Research paper by Jing-Mou JM Yu, Wei-Dong WD Li, Lu L Lu, Xue-Yun XY Zhou, Dian-Yuan DY Wang, Hui-Min HM Li, Xiao-Yuan XY Xu, Jian J Chen

Indexed on: 18 Dec '13Published on: 18 Dec '13Published in: Journal of Materials Science: Materials in Medicine



Abstract

This study aimed to develop novel galactosylated cholesterol modified-glycol chitosan (Gal-CHGC) micelles for targeting delivery of doxorubicin (DOX) in live cancer cells. Three kinds of Gal-CHGC conjugates were synthesized and characterized. The mean particle size and critical aggregation concentration of these polymeric micelles increased with the increase of galactose substitution degree. The DOX-loaded micelles were prepared by an o/w method. The mean diameters of DOX-loaded galactosylated micelles were in the range of 387-497 nm.
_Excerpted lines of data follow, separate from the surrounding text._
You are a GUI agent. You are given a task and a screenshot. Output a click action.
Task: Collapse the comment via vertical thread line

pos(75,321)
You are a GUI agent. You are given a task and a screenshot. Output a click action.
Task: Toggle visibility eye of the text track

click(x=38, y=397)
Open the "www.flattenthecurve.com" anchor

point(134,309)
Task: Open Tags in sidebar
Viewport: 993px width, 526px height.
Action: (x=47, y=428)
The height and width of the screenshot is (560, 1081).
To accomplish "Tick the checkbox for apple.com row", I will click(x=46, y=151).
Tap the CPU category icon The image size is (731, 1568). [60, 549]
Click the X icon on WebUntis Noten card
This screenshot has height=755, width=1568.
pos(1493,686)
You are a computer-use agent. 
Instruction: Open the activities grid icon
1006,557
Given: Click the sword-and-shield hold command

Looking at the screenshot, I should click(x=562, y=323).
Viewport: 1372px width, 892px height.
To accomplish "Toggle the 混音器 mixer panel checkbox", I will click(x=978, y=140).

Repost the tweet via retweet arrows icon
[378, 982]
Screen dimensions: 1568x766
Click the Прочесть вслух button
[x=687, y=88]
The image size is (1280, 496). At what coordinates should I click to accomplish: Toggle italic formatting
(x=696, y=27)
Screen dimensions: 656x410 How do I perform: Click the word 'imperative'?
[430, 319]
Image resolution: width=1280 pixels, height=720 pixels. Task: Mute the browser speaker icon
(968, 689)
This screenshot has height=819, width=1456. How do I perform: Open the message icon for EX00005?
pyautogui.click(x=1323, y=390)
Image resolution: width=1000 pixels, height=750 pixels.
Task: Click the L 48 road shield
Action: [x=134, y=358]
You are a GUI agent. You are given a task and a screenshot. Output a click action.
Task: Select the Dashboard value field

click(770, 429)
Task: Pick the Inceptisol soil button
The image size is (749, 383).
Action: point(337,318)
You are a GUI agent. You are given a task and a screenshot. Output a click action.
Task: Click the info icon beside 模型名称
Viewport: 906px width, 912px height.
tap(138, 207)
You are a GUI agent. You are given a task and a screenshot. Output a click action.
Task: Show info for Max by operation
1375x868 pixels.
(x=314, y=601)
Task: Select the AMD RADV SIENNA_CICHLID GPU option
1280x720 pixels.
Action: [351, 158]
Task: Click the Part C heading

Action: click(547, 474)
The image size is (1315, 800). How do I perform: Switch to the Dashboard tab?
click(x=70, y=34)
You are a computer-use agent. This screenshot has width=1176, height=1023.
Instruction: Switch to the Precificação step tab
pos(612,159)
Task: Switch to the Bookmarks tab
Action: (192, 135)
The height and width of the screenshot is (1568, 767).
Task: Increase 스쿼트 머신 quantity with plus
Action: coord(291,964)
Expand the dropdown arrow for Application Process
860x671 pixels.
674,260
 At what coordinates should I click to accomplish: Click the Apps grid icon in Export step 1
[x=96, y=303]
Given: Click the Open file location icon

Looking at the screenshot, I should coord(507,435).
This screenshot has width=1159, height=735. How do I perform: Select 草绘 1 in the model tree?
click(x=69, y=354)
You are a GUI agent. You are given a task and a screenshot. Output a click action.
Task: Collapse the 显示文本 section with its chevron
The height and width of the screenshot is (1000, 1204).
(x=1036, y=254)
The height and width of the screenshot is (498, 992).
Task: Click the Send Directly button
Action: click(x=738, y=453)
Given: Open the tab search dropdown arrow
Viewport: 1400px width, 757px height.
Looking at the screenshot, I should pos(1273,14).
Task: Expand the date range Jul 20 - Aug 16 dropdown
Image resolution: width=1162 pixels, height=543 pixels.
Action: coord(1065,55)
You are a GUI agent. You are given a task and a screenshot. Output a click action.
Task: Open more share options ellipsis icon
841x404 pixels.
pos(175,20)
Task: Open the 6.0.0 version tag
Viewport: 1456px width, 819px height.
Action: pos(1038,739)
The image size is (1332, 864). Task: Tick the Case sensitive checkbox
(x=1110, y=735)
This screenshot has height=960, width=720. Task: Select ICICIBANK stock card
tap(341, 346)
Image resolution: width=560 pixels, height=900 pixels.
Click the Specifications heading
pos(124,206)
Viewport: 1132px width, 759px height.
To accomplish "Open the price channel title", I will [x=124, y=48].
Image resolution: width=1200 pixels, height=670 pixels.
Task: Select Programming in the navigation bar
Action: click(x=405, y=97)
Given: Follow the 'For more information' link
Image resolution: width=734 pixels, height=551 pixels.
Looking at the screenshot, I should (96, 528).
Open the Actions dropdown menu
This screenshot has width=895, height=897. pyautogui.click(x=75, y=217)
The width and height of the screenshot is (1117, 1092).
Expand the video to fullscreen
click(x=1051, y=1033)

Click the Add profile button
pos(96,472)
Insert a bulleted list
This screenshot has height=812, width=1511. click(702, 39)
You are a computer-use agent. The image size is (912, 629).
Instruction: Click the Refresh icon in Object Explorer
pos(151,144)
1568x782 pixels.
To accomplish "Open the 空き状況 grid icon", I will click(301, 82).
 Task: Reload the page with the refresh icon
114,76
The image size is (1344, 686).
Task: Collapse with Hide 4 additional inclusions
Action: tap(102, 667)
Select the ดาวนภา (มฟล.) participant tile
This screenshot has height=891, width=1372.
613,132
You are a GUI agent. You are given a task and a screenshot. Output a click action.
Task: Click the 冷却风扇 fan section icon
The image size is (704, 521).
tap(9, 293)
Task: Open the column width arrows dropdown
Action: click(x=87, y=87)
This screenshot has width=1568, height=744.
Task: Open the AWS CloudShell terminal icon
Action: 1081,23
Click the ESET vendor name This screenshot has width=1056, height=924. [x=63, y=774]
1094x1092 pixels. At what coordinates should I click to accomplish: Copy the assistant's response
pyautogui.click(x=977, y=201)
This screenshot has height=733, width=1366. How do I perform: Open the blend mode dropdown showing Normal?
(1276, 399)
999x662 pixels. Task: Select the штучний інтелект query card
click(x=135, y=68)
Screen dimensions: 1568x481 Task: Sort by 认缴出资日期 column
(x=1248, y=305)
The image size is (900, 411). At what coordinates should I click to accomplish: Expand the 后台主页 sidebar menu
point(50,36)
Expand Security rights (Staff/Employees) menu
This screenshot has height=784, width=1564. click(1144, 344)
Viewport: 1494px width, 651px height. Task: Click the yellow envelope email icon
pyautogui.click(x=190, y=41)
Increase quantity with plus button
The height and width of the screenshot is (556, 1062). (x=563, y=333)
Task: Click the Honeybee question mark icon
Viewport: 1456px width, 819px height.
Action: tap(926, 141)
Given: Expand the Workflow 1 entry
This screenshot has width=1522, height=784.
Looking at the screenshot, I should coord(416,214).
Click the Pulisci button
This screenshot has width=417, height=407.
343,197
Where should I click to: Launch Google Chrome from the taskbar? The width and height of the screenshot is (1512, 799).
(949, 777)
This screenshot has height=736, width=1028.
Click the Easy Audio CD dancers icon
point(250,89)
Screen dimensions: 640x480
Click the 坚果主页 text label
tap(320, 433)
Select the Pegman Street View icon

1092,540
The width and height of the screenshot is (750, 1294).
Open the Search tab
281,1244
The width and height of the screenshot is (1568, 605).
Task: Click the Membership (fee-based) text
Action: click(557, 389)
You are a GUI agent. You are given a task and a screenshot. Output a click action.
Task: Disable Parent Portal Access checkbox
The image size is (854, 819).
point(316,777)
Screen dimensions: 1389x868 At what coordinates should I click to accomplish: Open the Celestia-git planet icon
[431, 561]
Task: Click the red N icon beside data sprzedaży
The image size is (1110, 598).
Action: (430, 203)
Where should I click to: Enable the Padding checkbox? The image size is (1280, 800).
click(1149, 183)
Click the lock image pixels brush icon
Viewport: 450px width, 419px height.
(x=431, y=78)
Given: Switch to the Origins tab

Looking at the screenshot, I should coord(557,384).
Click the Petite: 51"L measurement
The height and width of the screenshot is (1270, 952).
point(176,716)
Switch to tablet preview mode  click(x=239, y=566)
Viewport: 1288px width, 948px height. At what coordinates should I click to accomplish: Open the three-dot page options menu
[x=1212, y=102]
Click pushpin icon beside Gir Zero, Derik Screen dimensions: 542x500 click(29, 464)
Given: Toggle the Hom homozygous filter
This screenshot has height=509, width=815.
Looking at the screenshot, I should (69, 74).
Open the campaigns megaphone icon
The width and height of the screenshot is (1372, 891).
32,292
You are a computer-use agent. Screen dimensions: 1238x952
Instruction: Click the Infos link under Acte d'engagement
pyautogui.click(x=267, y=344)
DOX released from drug-loaded micelles displayed a biphasic way. Cellular uptake studies demonstrated that DOX-loaded galactosylated micelles could enhance the uptake of DOX into HepG2 cells. Moreover, the cytotoxicity of DOX-loaded galactosylated micelles against HepG2 cells significantly improved in contrast with free DOX and DOX-loaded micelles without galactosylation. These results suggested that Gal-CHGC micelles could be a potential carrier for hepatoma-targeting drug delivery.